Cap sur le mirage de la SEM
Le président du Conseil de surveillance de la SCOP, pour sa part, ne semble avoir que faire des conséquences de ses décisions sur la stratégie d’Eurotunnel et de la direction de la compagnie. Il ne s’en est pas caché, ce qui l’intéresse, c’est une transition vers la création d’une société d’économie mixte en partenariat avec les collectivités territoriales. Sauf que la SCOP n’a aucunement les moyens de racheter la flotte et qu’un tel investissement est également hors de portée de la région, qui n’a d’ailleurs, manifestement, aucune envie de rejoindre l’attelage du leader du syndicat maritime nord. Pour preuve, le silence assourdissant des politiques concernés, qui ont tous botté en touche ces derniers jours sur le sujet. Didier Cappelle imagine peut être qu’au pied du mur, ils seront obligés d’embarquer dans le projet de SEM, surtout à l'approche des élections régionales. Mais, vu la tournure des évènements, rien n’est moins sûr aujourd’hui.
Philippe Caniot reçu par Alain Vidalies
En attendant, le président du Conseil de surveillance prépare l’arrivée de Philippe Caniot, qui doit apparemment rencontrer aujourd’hui le secrétaire d’Etat aux Transports : « Philippe Caniot est à Paris ce jour pour travailler avec le Cabinet ISEO sur le dossier MyFerryLink. Demain jeudi, il rencontrera Mr Vidalies Secrétaire d’Etat aux transports. Le vendredi 17 avril il prendra possession de son bureau gare maritime », annonçait hier Didier Cappelle dans un mail adressé aux sociétaires de la SCOP.

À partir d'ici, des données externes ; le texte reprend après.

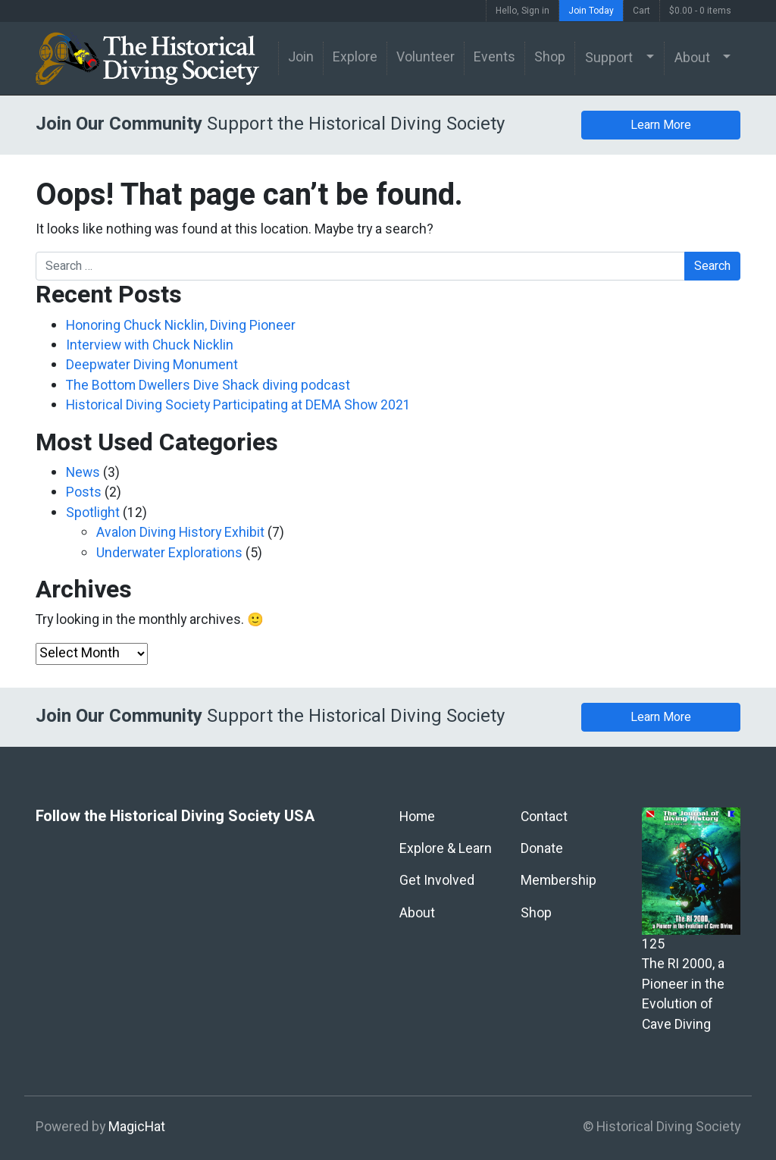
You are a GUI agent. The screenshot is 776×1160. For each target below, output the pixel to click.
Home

Vers une assemblée générale des sociétaires
Dans le même temps, une partie du personnel, estimant que le président du Conseil de surveillance est en train de conduire la société et ses 600 salariés dans le mur, réclame la tenue d’urgence d’une assemblée générale de la SCOP. Le minimum de signatures requis pour déclencher une telle procédure a été largement atteint, obligeant légalement le Conseil de surveillance, dont les membres sont élus par l’AG des sociétaires, à provoquer une réunion. Alors que l’armement joue clairement sa survie, la confrontation devrait être pour le moins houleuse.